Seddon compared the sale to a house refinance, in which the owner can take out some equity to make improvements and to add liquidity. The state had sought to raise rents to pay for needed upgrades to the property, but USDA did not have the funds available to increase its own portion.

Across the country, the process of states and municipalities offloading their low-income housing units has been in progress for 30 years. Hawaii is a bit late to the game, but it’s important that the state jump in with both feet. The average operating losses on these two properties alone are disheartening. Kekuilani Gardens has lost roughly $72,000 annually between 2009 and 2012, and the annual loss over that same period was $132,000 at Nani o Puna.

On other properties, the drain can be even worse.

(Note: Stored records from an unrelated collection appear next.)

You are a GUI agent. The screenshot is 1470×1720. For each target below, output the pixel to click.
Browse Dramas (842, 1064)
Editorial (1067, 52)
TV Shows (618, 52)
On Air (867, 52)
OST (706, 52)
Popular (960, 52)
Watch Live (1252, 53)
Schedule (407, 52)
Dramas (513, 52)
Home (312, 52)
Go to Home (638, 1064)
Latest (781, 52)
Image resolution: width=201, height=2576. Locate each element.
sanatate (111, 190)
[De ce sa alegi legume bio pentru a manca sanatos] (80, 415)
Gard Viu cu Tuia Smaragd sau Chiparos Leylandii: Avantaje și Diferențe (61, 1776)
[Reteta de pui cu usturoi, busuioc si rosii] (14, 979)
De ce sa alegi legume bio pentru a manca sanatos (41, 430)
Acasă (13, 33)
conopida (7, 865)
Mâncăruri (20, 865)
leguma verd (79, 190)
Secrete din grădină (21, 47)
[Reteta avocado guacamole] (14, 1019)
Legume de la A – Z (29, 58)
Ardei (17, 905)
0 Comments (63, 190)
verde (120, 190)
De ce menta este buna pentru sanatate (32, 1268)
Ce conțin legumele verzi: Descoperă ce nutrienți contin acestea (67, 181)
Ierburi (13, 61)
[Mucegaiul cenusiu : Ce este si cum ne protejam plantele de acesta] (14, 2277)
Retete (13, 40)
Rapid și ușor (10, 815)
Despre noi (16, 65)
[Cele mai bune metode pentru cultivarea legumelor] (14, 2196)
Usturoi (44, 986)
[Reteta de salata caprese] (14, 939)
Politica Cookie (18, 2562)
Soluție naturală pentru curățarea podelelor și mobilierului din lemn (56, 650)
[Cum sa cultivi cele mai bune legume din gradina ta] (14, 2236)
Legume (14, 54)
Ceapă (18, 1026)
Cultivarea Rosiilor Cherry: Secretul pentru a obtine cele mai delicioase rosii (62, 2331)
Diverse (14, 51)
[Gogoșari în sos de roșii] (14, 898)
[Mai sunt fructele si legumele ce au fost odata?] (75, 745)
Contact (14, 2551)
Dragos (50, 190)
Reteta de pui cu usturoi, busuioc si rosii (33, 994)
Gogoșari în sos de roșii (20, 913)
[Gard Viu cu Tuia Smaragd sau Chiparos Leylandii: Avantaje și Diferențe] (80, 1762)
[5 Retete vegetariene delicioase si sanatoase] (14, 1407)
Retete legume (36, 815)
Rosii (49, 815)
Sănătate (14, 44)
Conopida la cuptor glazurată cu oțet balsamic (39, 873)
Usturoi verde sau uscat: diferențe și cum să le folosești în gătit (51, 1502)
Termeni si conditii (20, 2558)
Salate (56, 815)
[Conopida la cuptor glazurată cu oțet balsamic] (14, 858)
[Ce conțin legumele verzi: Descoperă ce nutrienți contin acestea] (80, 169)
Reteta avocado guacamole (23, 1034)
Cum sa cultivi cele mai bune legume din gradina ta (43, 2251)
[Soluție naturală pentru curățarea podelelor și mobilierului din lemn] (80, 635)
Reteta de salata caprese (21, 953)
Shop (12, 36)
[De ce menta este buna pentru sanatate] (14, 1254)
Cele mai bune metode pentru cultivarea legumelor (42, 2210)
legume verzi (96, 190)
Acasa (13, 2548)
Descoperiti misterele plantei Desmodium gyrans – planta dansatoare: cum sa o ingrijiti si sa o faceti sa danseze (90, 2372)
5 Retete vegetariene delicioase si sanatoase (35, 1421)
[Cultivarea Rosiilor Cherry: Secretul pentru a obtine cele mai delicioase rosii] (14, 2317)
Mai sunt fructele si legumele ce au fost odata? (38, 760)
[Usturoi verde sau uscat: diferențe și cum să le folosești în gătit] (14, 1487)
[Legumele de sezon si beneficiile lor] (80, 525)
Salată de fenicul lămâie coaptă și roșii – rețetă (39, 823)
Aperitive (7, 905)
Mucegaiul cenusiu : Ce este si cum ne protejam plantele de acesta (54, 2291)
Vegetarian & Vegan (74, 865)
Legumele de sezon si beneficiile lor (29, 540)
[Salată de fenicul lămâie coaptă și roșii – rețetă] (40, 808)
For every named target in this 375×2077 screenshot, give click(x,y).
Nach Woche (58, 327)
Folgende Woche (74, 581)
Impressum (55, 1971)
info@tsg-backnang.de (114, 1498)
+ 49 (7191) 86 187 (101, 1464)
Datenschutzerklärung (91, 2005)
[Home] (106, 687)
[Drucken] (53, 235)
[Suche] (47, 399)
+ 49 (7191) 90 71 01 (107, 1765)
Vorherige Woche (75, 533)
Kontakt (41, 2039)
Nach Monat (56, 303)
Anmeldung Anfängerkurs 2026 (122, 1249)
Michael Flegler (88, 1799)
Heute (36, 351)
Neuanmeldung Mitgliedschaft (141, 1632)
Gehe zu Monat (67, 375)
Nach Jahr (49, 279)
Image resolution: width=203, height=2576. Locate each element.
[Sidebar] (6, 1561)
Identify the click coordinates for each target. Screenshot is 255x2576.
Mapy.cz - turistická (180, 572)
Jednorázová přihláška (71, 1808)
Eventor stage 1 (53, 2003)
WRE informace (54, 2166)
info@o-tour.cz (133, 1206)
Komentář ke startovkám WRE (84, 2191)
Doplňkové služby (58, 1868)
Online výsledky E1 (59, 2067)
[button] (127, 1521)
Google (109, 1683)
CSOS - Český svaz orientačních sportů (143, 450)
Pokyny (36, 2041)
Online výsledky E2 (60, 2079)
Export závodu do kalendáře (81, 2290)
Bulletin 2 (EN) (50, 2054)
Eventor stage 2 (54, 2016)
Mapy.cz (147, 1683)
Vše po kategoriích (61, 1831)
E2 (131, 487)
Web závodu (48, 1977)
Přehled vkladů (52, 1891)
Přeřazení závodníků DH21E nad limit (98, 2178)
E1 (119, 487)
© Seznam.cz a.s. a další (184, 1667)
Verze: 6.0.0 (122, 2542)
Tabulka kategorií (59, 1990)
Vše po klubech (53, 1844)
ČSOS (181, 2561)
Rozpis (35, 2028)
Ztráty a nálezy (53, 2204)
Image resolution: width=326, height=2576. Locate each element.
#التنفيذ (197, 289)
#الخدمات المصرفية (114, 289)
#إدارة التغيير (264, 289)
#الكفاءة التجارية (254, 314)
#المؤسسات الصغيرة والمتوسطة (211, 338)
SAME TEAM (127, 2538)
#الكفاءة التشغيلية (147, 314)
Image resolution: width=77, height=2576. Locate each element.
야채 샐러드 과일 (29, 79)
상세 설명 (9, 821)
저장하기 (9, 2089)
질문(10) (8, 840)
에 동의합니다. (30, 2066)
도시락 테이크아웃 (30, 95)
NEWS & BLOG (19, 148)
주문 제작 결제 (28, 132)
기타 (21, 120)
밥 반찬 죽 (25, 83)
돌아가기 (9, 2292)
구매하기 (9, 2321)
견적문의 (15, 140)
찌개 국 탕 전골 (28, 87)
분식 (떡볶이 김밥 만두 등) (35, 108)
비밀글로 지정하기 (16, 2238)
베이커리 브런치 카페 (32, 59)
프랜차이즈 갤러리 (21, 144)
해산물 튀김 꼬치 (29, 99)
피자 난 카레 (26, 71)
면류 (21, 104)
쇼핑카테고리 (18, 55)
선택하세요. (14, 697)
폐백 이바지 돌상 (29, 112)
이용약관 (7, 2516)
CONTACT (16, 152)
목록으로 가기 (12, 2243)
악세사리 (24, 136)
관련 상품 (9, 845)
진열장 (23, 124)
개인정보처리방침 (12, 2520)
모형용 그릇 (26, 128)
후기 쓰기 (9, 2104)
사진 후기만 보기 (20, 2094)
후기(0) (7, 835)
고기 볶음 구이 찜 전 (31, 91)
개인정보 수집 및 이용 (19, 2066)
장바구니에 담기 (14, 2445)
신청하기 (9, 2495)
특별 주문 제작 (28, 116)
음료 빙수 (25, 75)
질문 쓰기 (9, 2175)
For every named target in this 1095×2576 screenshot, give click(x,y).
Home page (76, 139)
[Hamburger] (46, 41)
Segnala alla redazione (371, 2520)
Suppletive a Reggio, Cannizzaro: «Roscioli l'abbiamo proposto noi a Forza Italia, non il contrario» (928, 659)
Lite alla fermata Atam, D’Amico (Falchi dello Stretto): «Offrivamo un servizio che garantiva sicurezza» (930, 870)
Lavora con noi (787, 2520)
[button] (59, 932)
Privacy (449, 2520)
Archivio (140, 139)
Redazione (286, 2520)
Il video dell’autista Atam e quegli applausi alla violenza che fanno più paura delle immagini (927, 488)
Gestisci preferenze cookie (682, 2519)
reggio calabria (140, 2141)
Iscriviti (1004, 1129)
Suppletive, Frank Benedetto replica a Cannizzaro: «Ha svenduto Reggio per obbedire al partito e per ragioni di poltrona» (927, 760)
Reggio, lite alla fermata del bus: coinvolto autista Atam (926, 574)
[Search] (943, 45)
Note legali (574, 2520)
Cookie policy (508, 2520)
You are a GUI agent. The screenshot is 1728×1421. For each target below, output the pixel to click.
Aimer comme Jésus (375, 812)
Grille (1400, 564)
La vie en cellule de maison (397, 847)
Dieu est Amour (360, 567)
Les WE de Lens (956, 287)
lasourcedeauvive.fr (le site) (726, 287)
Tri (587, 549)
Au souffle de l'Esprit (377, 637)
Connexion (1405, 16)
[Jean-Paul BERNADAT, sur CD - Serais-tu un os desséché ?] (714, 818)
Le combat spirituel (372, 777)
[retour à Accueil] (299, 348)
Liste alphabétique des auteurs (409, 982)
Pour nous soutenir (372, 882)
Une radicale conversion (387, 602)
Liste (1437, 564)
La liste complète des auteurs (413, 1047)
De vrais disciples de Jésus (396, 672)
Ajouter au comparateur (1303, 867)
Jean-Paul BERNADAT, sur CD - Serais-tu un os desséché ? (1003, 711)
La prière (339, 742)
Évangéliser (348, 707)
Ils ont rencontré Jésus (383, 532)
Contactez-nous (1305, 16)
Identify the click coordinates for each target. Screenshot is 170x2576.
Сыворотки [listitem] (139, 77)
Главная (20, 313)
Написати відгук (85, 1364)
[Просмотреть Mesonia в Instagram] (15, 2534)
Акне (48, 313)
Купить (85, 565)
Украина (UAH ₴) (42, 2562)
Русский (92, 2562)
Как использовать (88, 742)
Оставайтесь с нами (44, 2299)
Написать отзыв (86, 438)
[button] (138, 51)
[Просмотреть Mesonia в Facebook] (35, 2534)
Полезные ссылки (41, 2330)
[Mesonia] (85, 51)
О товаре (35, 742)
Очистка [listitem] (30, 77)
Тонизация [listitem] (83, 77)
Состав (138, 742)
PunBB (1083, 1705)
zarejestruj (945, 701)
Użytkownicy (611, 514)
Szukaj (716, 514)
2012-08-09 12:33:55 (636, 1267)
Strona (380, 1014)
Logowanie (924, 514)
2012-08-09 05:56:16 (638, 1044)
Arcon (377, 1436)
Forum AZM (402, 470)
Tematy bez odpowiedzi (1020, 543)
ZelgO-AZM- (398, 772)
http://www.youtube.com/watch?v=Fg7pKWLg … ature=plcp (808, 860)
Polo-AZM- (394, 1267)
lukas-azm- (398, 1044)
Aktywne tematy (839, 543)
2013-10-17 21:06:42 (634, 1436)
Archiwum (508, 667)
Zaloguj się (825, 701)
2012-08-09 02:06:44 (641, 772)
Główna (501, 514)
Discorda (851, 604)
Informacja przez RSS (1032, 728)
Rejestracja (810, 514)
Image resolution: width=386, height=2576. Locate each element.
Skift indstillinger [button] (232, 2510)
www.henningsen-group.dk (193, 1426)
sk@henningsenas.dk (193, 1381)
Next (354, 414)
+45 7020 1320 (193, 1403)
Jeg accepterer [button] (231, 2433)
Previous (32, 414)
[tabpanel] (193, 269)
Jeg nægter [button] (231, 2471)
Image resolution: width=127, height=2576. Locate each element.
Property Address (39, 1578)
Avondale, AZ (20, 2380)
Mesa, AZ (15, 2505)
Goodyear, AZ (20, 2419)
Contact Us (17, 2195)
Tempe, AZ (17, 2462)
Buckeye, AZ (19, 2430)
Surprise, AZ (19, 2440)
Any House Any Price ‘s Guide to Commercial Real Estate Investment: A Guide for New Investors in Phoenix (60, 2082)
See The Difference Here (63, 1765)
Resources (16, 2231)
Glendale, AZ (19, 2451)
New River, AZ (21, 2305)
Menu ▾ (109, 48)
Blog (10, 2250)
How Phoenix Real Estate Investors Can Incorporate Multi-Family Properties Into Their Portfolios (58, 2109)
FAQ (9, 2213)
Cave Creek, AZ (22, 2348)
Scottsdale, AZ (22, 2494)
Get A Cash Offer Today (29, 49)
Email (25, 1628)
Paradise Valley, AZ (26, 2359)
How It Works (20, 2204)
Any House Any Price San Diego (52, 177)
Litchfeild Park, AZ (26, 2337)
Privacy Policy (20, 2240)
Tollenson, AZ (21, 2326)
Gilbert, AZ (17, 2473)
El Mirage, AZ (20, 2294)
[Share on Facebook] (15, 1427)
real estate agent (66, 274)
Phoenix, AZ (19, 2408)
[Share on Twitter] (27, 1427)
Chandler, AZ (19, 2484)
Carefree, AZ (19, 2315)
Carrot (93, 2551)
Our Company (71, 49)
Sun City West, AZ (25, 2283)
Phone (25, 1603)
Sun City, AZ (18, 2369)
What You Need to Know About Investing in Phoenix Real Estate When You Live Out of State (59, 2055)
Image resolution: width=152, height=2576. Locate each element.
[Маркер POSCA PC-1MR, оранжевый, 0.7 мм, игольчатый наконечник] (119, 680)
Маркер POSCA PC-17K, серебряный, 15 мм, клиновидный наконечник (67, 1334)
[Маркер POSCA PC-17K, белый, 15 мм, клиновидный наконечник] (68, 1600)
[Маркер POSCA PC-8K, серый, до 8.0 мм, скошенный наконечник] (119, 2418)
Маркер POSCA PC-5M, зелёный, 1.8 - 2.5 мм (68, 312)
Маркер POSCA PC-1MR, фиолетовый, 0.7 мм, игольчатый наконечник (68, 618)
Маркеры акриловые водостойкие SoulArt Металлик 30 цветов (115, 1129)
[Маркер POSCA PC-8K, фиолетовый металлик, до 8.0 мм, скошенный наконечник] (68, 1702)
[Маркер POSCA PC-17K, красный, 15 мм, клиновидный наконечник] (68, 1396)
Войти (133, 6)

HHFDC tried previously to sell a Hawaii island rental complex on land owned by Kamehameha Schools, but the complication, paired with rising land rents, made the sale difficult. But there’s this incentive to work through the problems: The annual deficit there has been $290,000.

In a state with a great deal of pressing needs, Hawaii simply can’t afford to allow its housing fund to leak like a sieve. The state must divest itself of its projects, selling them to private corporations that aren’t subject to the cost of procurement laws and various inefficiencies.

Then the agency can turn its attention to assembling the incentives that attract private developers of affordable rentals, which is more properly government’s role in the housing industry.